▶ _Your objective_
Go through the entries and tally the lines containing the word "computer". Only the total is wanted.
[[ Available records, beginning ]]
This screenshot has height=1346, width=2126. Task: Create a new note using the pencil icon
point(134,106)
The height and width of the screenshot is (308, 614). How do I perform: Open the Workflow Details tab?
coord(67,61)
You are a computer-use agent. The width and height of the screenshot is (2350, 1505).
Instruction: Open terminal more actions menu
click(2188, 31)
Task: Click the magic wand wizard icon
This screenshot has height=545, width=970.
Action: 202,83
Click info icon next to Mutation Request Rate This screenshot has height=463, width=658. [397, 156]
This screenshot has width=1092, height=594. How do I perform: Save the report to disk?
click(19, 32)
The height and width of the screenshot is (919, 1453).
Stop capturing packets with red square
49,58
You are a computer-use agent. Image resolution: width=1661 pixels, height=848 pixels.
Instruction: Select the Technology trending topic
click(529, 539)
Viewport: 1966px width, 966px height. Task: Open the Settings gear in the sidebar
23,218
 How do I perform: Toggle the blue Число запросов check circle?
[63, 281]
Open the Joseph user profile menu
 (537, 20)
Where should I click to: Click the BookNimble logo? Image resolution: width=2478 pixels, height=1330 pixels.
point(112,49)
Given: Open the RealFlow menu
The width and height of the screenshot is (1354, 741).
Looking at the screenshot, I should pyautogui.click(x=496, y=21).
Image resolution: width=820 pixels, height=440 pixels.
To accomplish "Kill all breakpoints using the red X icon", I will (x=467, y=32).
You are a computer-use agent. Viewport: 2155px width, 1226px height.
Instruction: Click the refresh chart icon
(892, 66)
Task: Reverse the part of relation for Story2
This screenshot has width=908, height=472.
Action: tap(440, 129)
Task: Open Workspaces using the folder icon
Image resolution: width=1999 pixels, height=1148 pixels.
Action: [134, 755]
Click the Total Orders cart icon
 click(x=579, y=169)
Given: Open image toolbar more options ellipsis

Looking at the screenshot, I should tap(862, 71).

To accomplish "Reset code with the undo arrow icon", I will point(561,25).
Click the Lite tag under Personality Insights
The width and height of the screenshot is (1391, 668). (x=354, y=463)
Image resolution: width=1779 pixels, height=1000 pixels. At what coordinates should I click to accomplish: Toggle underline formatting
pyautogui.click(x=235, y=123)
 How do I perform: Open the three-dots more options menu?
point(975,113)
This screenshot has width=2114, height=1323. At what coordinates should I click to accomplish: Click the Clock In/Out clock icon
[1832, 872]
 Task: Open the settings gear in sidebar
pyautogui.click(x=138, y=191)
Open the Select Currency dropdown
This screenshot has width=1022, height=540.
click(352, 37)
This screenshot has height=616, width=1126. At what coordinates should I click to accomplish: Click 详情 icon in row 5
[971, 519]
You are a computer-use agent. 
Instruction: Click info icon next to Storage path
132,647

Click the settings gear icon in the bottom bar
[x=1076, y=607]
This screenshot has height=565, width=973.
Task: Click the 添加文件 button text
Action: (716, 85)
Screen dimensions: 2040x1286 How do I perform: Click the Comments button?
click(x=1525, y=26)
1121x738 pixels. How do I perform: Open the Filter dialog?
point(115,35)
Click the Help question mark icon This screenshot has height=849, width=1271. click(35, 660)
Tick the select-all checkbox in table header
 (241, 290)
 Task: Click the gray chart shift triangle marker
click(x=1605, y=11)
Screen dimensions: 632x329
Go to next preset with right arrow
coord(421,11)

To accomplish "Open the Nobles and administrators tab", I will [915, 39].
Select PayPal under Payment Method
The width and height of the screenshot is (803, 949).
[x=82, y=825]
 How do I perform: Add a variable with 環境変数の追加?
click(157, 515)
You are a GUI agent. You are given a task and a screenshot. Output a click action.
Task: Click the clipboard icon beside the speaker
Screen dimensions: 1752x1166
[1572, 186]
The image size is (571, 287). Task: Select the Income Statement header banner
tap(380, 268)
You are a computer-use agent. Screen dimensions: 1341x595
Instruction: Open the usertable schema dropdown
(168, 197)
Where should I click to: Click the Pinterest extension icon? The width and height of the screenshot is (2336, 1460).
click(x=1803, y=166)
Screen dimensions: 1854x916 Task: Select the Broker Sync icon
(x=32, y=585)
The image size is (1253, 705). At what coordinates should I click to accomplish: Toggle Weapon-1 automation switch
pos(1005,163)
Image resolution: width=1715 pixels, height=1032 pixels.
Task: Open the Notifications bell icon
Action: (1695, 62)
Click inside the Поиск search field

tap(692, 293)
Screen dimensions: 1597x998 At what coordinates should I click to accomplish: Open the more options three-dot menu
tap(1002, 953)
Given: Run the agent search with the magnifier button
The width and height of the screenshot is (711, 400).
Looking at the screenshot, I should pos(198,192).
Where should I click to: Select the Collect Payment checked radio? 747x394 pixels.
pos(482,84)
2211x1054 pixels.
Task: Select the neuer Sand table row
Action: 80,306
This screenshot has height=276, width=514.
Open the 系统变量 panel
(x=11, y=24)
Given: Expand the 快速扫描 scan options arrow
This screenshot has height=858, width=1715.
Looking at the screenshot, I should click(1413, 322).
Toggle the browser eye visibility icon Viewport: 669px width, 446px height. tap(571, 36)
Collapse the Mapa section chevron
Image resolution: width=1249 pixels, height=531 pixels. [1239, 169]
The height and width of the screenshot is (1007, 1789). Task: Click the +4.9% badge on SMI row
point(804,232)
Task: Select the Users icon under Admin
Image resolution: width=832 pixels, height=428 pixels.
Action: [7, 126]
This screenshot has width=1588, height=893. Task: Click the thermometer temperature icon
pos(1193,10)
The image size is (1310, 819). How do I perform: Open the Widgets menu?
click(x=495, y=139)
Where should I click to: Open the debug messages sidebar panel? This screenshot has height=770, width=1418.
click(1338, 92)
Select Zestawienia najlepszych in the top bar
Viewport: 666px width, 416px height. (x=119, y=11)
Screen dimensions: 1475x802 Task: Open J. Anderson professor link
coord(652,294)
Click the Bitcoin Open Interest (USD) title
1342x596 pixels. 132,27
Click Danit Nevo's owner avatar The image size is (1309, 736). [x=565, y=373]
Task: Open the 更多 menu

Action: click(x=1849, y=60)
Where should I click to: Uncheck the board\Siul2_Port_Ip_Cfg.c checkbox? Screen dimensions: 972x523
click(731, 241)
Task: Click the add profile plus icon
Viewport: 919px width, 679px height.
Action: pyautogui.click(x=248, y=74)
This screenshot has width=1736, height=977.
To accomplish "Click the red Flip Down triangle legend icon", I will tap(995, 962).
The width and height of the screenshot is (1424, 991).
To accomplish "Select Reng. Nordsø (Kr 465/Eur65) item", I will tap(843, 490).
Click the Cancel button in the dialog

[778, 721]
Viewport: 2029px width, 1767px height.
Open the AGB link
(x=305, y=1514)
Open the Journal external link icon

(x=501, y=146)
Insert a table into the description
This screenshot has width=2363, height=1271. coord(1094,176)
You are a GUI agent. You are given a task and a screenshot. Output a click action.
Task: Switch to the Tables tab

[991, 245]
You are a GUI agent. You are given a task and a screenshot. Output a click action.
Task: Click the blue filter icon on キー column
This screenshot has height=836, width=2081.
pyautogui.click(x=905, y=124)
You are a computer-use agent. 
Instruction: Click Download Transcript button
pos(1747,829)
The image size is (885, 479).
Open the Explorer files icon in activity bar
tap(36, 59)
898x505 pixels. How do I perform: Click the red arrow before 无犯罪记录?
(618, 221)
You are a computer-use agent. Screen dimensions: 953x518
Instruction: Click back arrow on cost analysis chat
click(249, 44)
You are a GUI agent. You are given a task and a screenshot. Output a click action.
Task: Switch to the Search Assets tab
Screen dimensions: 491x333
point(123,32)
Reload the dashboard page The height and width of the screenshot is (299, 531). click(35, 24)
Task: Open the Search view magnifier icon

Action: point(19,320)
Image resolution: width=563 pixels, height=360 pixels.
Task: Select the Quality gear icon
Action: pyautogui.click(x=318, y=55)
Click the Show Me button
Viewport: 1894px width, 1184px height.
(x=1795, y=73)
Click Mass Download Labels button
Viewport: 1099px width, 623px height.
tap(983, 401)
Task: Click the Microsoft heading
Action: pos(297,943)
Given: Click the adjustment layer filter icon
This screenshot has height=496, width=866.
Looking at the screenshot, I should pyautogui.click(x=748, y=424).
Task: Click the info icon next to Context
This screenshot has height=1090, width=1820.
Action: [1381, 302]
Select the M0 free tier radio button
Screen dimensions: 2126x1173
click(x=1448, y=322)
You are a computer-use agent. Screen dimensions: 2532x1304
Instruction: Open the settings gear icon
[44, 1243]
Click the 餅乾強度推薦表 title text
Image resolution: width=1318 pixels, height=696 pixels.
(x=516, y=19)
[[ Available records, end ]]
▶ _Answer_
8